Свидетели подтвердили, что Константин был близок к арестованным спортивным чиновникам — в частности, к Чирскому и Корытному. «Через них получал все необходимое футболистам. Футболисты заявляли, что раньше стоило Щегоцкому позвонить, как сразу же все было. Сам Щегоцкий о прошлом отзывался так: «нет больше хороших мужиков», пытаясь этим подчеркнуть, что сейчас (когда чиновников арестовали. — Sport24) руководство относится хуже к футболистам», — сказал Демура.
Динамовец Павел Комаров вспомнил, что замечал в Щегоцком страсть ко всему буржуазному: «Он приводил такие примеры, что спортсмены в буржуазных странах обеспечены гораздо лучше, чем в Советском Союзе. Рассказывал такой случай: капитан футбольной команды «Ред Стар», с которой они играли, имеет свою автомашину, на которой приехал на стадион, где проходила игра. Доказывал, что за рубежом каждый спортсмен имеет денежные накопления и в случае, если он окажется не в состоянии больше играть, то он сможет жить на сбережения — откроет торговлю и так далее».
Следователей не смущали явные несостыковки в деле: например, Демура утверждал, что в мае–июне 1938-го команда находилась в ужасной форме и проигрывала один матч за другим — виноват в этом, естественно, был Щегоцкий. Петр Лайко, надевший после ареста Щегоцкого капитанскую повязку, утверждал то же самое, но немного про другой период — июнь–июль.
Все это было неправдой: из 18 официальных матчей за май–июль 1938 года «Динамо» выиграло 12, три завершило вничью и трижды проиграло. И, даже если бы «Динамо» действительно проиграло все матчи за тот период, это все равно расходилось с показаниями Щегоцкого: в признании он написал, что вредил команде по заданию Корытного до ареста чиновника в 1937 году.

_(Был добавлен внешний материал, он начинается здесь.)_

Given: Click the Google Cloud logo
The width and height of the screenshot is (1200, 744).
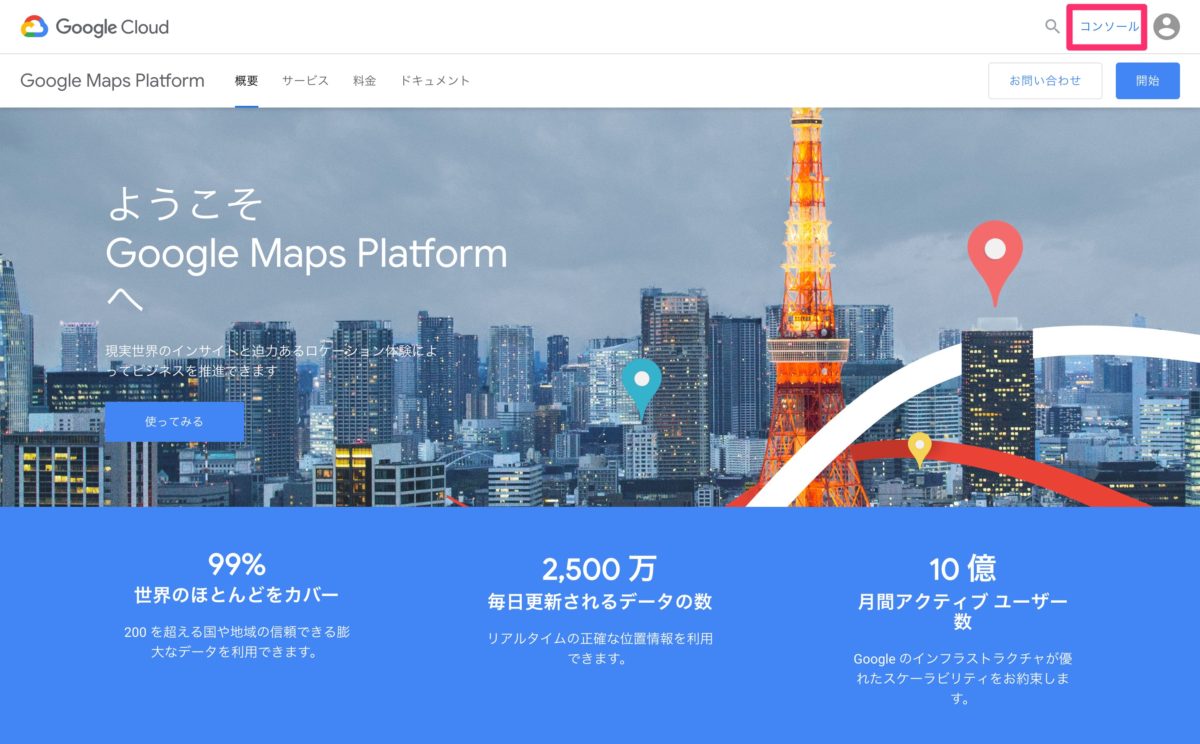Looking at the screenshot, I should point(95,27).
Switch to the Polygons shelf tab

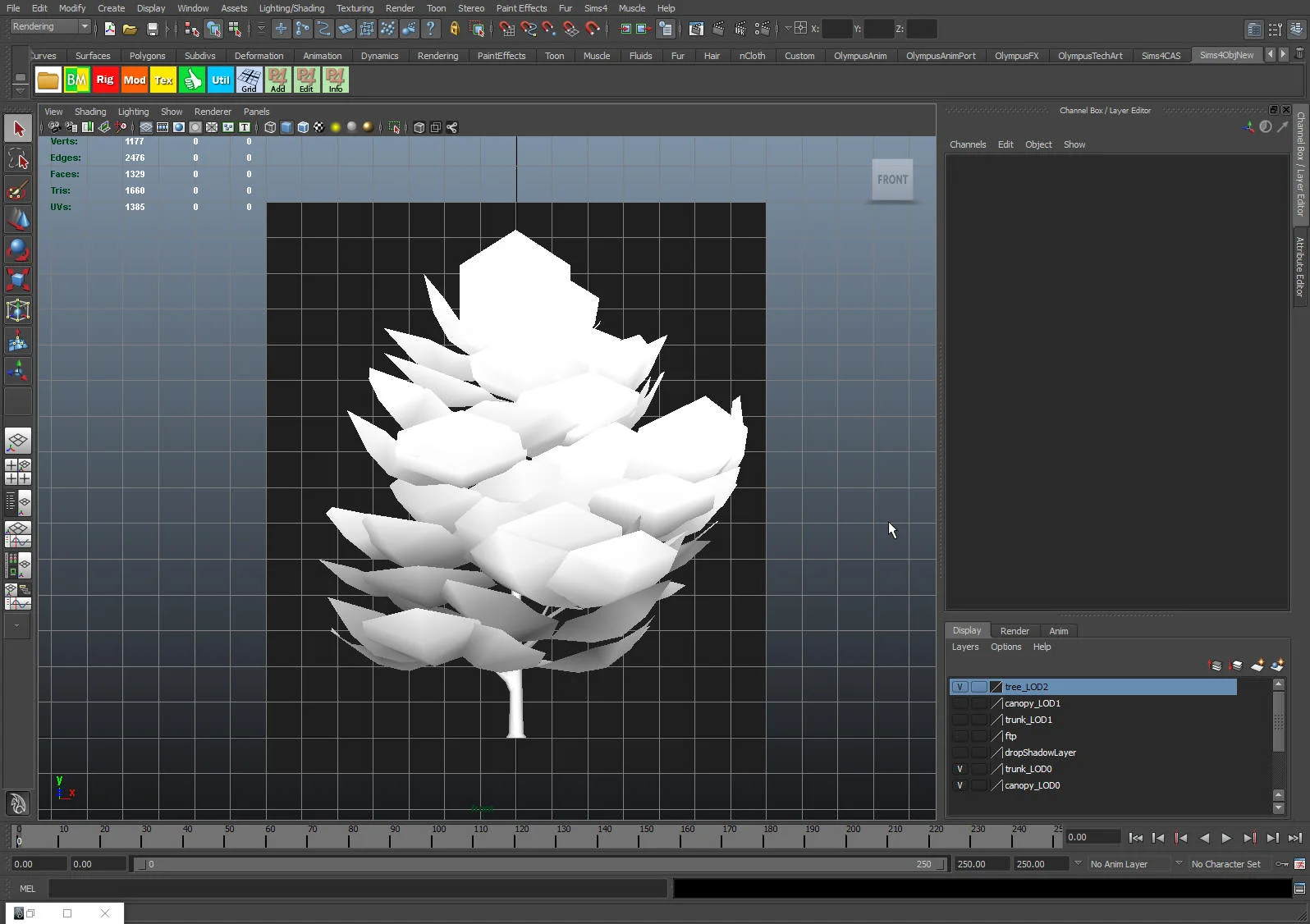pos(147,56)
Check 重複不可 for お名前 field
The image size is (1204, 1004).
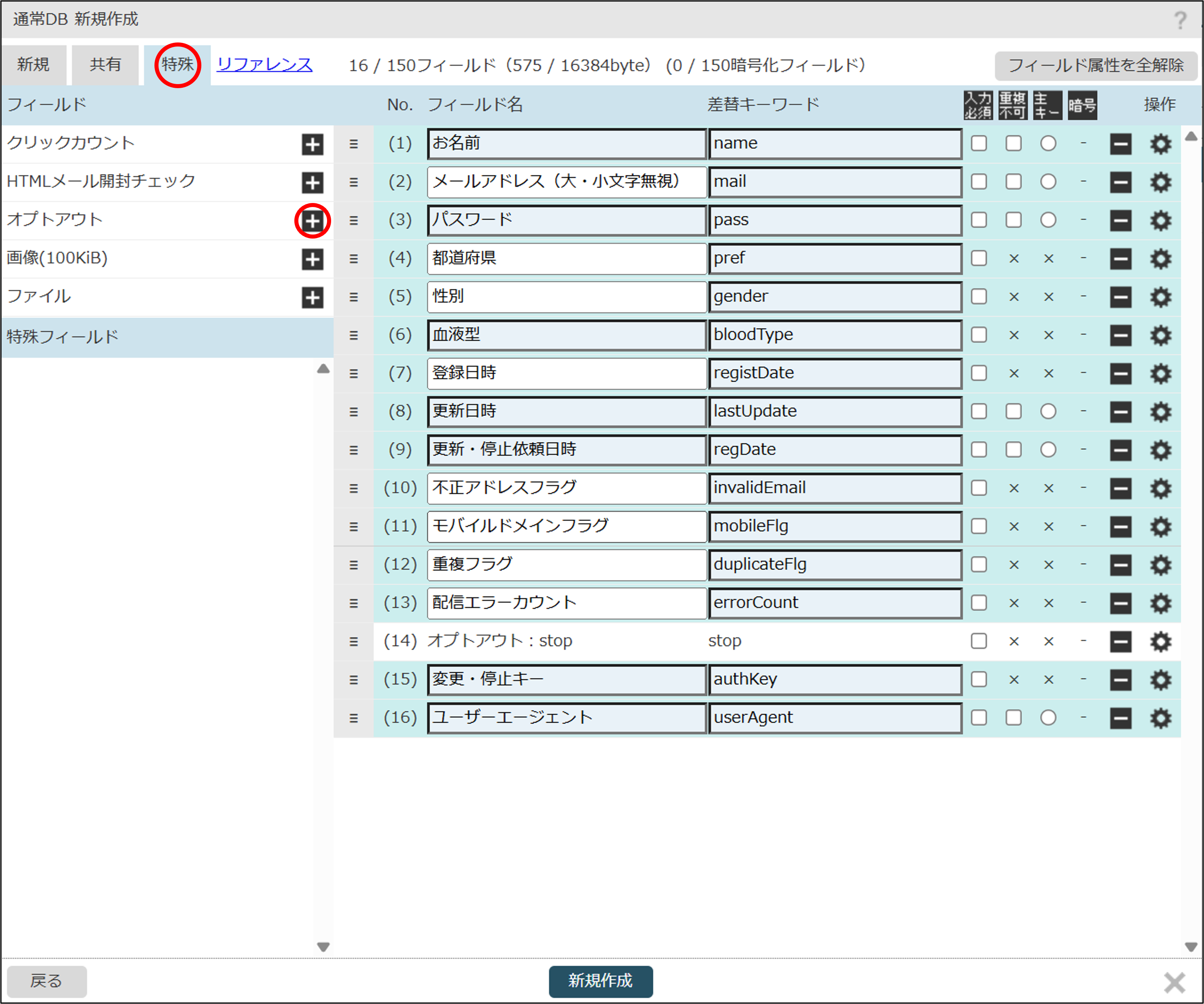[1013, 144]
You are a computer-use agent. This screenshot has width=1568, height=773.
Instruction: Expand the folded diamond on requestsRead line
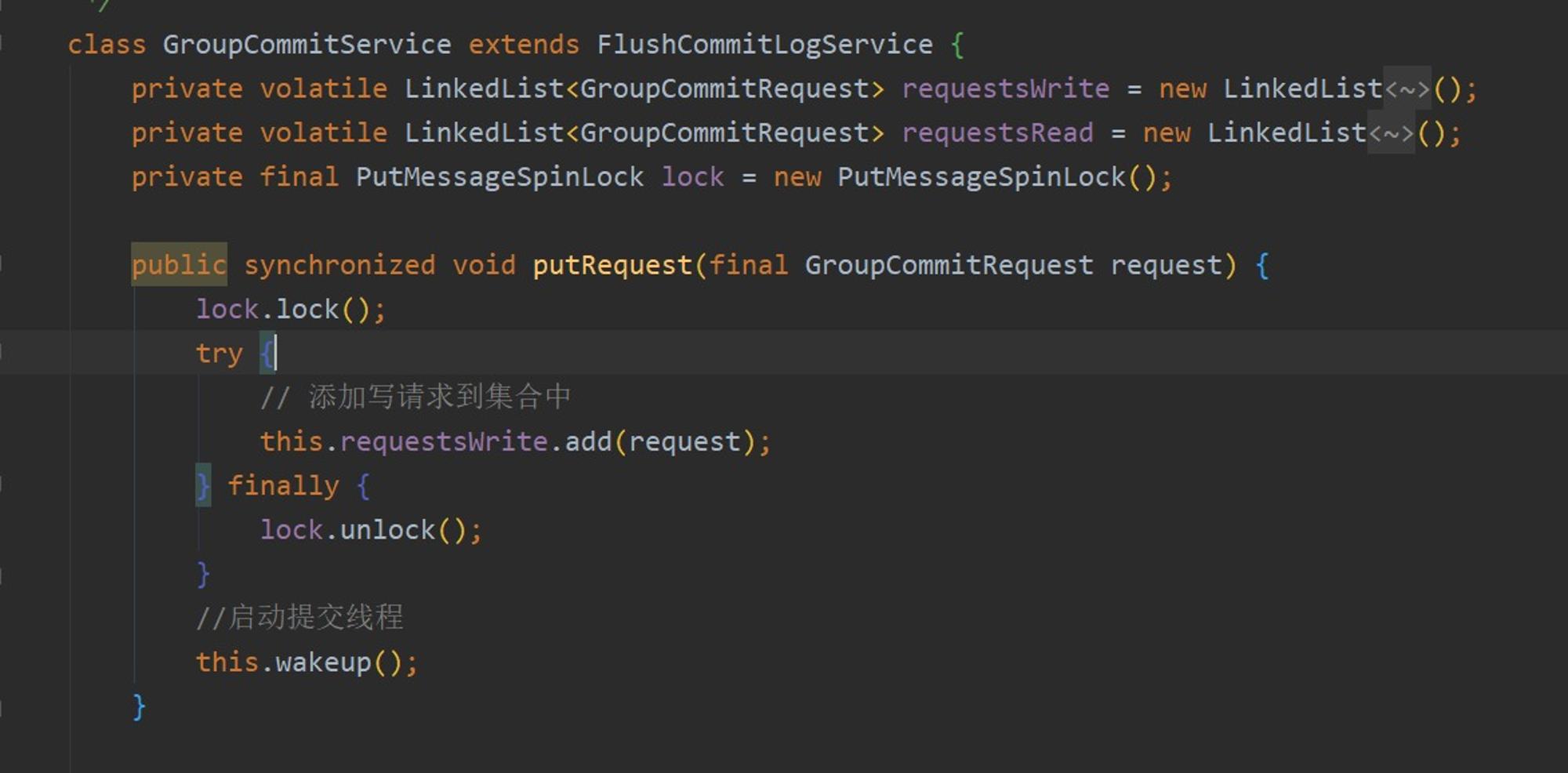pos(1391,132)
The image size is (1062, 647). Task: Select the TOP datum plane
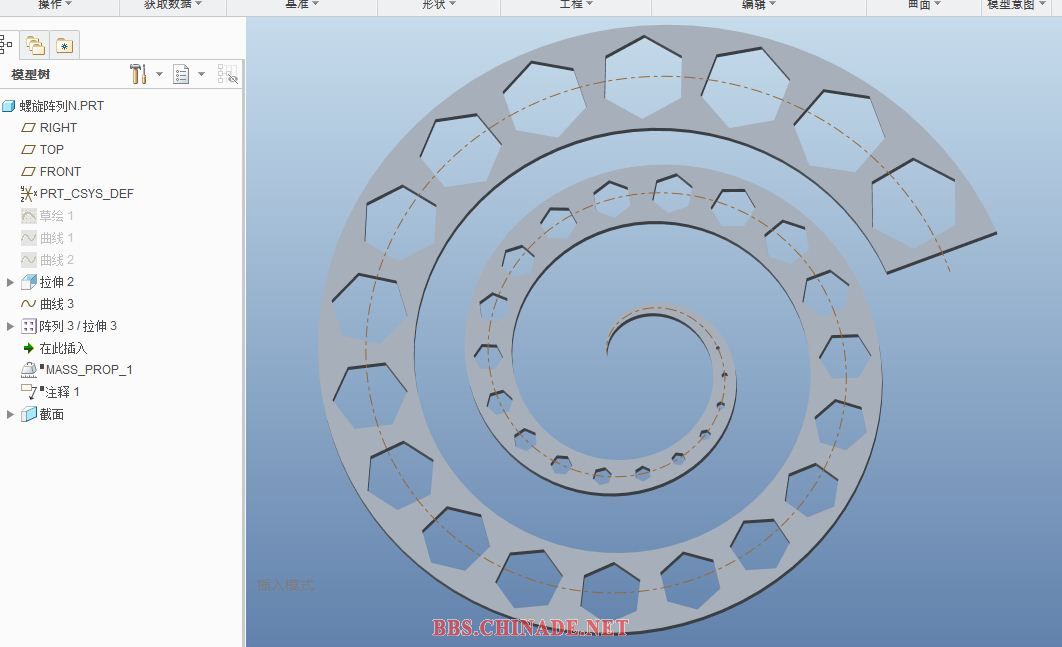tap(51, 150)
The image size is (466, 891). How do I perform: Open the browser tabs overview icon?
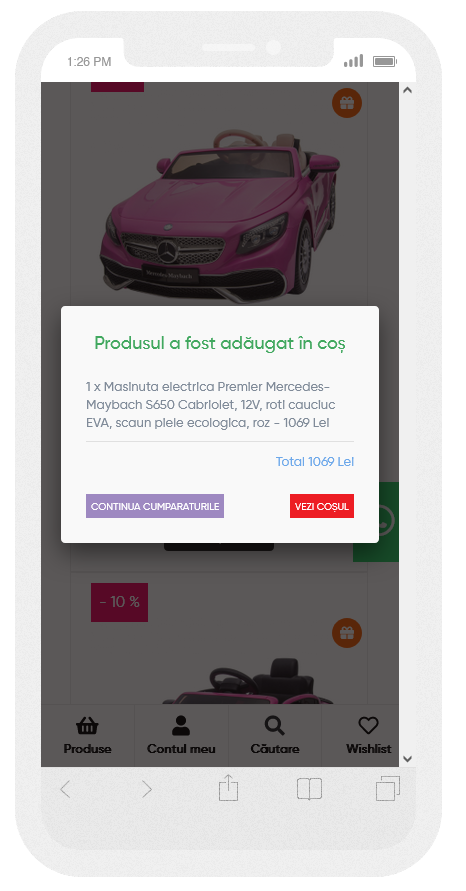coord(388,788)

Но в страшные годы ежовщины такие мелочи следователей обычно не интересовали.
Фото Сталина с Ежовым до и после расстрела последнего
Жизнь Щегоцкому спасло время: суд над ним по статьям о шпионаже и антисоветской пропаганде и агитации состоялся в январе 1939 года — к тому моменту Ежова на посту наркома внутренних дел сменил Лаврентий Берия. С приходом Берии масштаб репрессий резко сократился: за 1939 год по обвинению в контрреволюционных преступлениях к высшей мере наказания были приговорены 2,6 тысячи человек, за 1940-й — 1,6 тысячи.
Константин отказался от всех показаний, которые дал ранее: заявил, что написал признание под давлением, рассказал об угрозах следователя, о провокации Ряботенко и заимствовании нарратива из брошюр Заковского. Динамовцы, вновь вызванные в качестве свидетелей, в целом не отказывались от своих слов, но их формулировки стали более мягкими.
«Я не могу признать, что Щегоцкий систематически проводил разложение команды, а просто было два случая выпивки на соревнованиях, на основании которых я и давал показания о недисциплинированности Щегоцкого», — заявил Демура.
Сам подсудимый в последнем слове был краток: «В 1933 году я приехал в киевское «Динамо». Потратил много сил на укрепление коллектива футбольной команды. Заявление Чирского является ложью. Я не был врагом советской власти. Я был честным советским патриотом и честным советским патриотом остался».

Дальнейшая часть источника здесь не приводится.